3. Results and Discussion
Catch up behavior was measured by tracking student attendance and subsequent accesses of links to video files in Courselink, the course management software. It was found that 48.4% of absences were not caught up by accessing the video that corresponded to the missed lecture. For absences that were caught up, these were divided into the categories previously described (Figure 1).

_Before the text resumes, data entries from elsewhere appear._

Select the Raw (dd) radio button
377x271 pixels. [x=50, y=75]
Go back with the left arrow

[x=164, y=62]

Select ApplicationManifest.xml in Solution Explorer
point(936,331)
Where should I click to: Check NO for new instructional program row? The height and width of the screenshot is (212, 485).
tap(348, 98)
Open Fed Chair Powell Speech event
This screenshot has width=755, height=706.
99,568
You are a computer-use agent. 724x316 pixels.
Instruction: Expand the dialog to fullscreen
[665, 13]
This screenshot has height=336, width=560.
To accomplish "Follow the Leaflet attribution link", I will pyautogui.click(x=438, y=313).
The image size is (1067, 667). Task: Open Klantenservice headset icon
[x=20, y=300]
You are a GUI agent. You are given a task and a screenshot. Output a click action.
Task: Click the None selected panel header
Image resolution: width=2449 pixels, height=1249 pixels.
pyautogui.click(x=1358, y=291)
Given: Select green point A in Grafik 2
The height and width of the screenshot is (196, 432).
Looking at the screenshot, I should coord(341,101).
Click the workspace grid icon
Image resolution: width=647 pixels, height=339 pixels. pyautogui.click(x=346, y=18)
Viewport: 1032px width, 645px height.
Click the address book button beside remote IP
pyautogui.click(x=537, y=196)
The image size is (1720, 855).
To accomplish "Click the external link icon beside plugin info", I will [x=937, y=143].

When measuring the relationships between the length of time to catch up and student characteristics, it was found that there was a significant relationship between deep approach score and the categories of number of days to catch up as measured by linear regression. A higher deep approach score was directly related to the category number of days to catch up by watching a video after missing a class (r = 0.24, p = 0.015, R2 = 0.057) as represented by the equation [y (category of number of days to catch up) = 2.439 + 0.42 (deep learning approach score), Figure 2]. There were no significant differences between males and females in the categorical analysis of days to catch up (p = 0.08, Phi = 0.03, Figure 3). However, there was a significant (p = 0.015) difference in the numerical analysis, with males taking longer to catch up than females (males: mean 25.35 +/− 2.23 days, females: mean 16.03 +/− 2.26 days) as measured by unpaired two-tailed t-test. There were no significant associations between the length of time to catch up and student age or performance.
Males missed significantly (p = 0.003) more classes than females (males: mean 4.42 +/− 0.77, or approximately 26% of classes; female: 1.91 +/− 0.38, or approximately 11% of classes). There were no significant associations between either surface or deep approach score and the total number of classes missed.
The probability of catching up was determined for each student by taking the total number of absences that were caught up, and dividing this by the total number of absences plus the total number of absences that were caught up. There were no significant differences (p = 0.066) between the probability of catching up and gender as measured by unpaired two-tailed t test (Figure 4). There were no significant relationships between the probability of catching up and learning approach, age, and academic performance.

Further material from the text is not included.